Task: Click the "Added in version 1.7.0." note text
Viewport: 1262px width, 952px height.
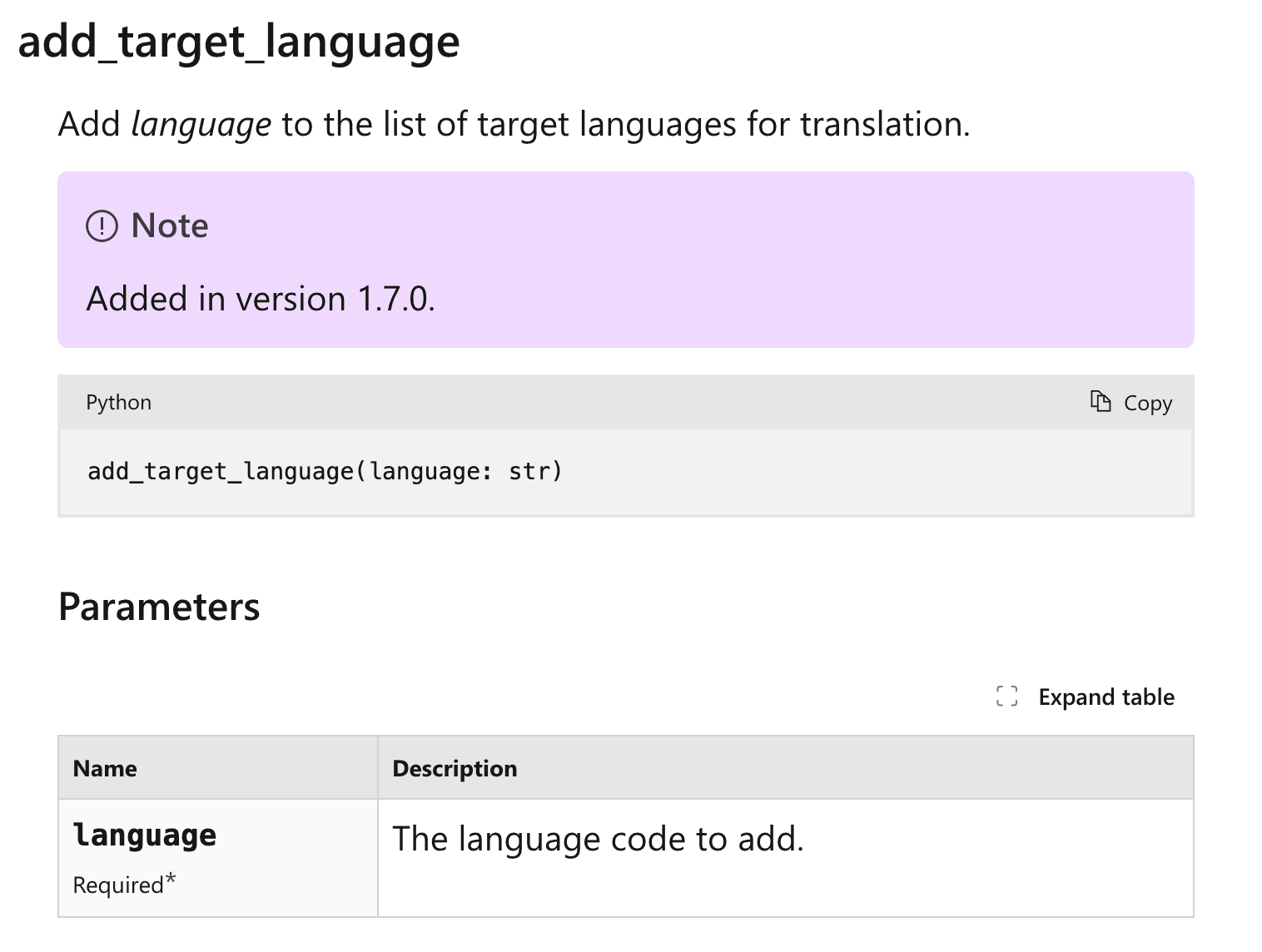Action: [261, 299]
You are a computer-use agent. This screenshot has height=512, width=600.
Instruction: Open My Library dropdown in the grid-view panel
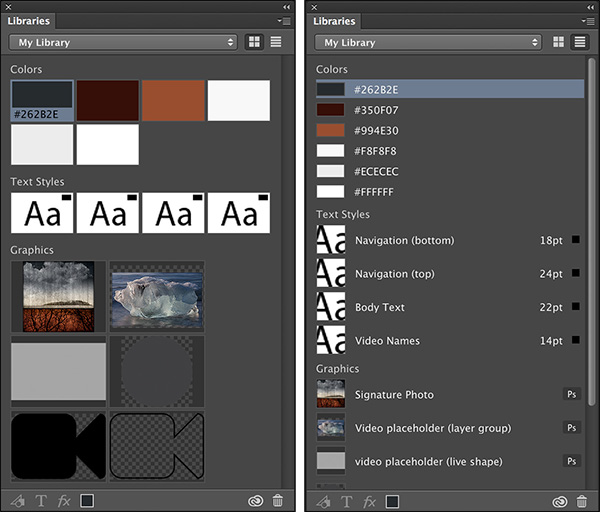tap(123, 42)
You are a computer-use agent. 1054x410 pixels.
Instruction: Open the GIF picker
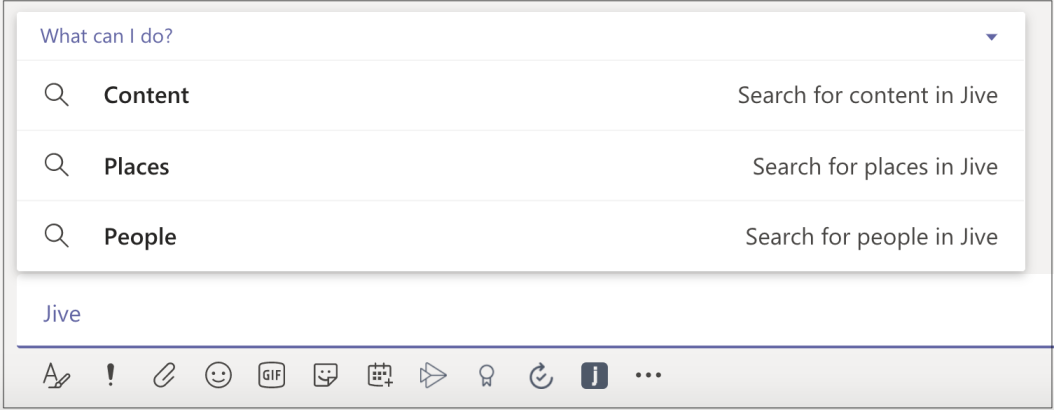(272, 376)
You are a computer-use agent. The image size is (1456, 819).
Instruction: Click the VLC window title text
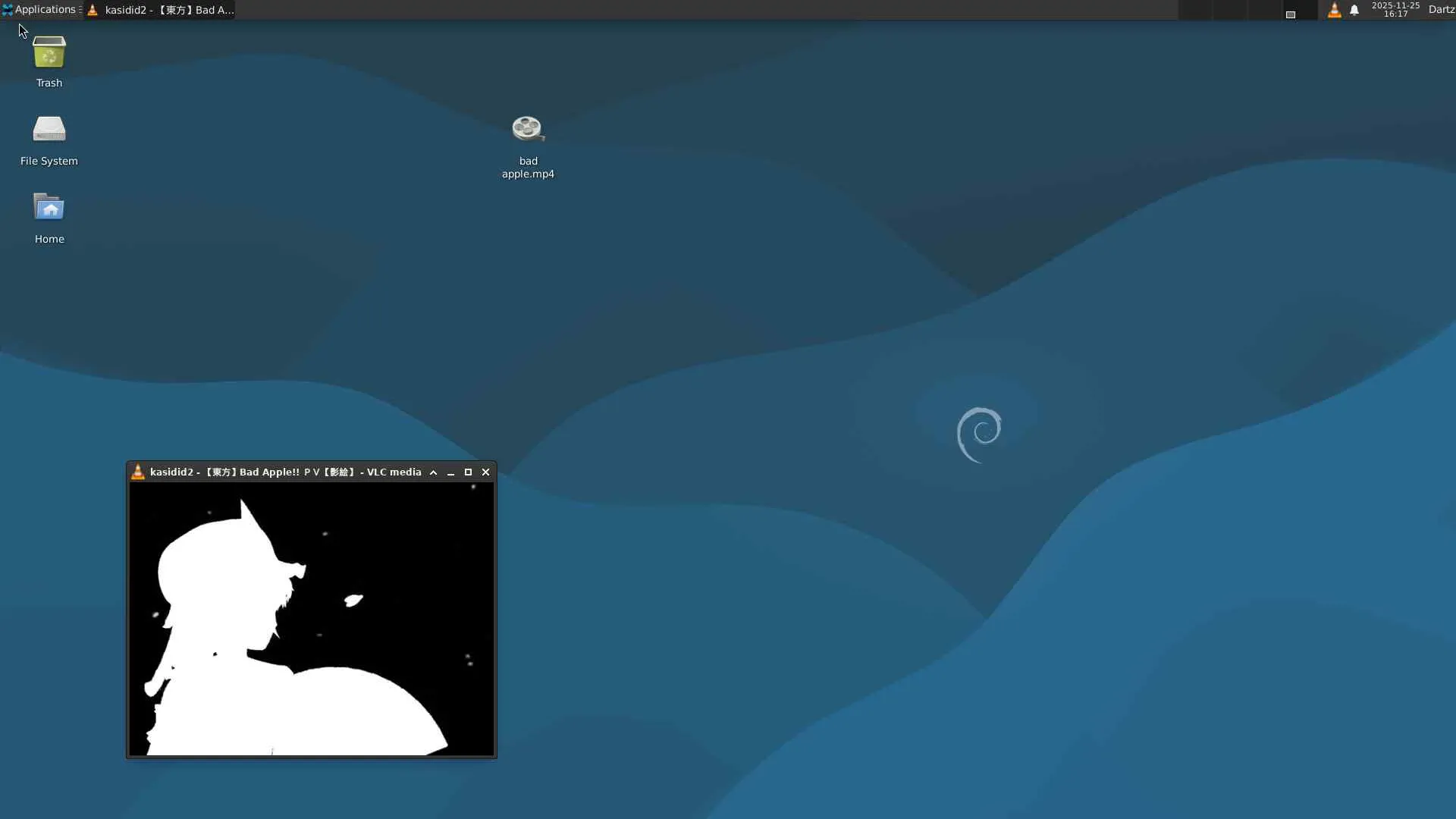(285, 472)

#### What to do:
Please format every line of the items above as a JSON list of strings, one string per line, with blank lines and the pictures left out.

#### Exercise result:
[
  "Task: Click the \"Added in version 1.7.0.\" note text",
  "Viewport: 1262px width, 952px height.",
  "Action: [261, 299]",
  "You are a computer-use agent. This screenshot has height=512, width=600.",
  "Instruction: Open My Library dropdown in the grid-view panel",
  "tap(123, 42)",
  "You are a computer-use agent. 1054x410 pixels.",
  "Instruction: Open the GIF picker",
  "(272, 376)",
  "You are a computer-use agent. The image size is (1456, 819).",
  "Instruction: Click the VLC window title text",
  "(285, 472)"
]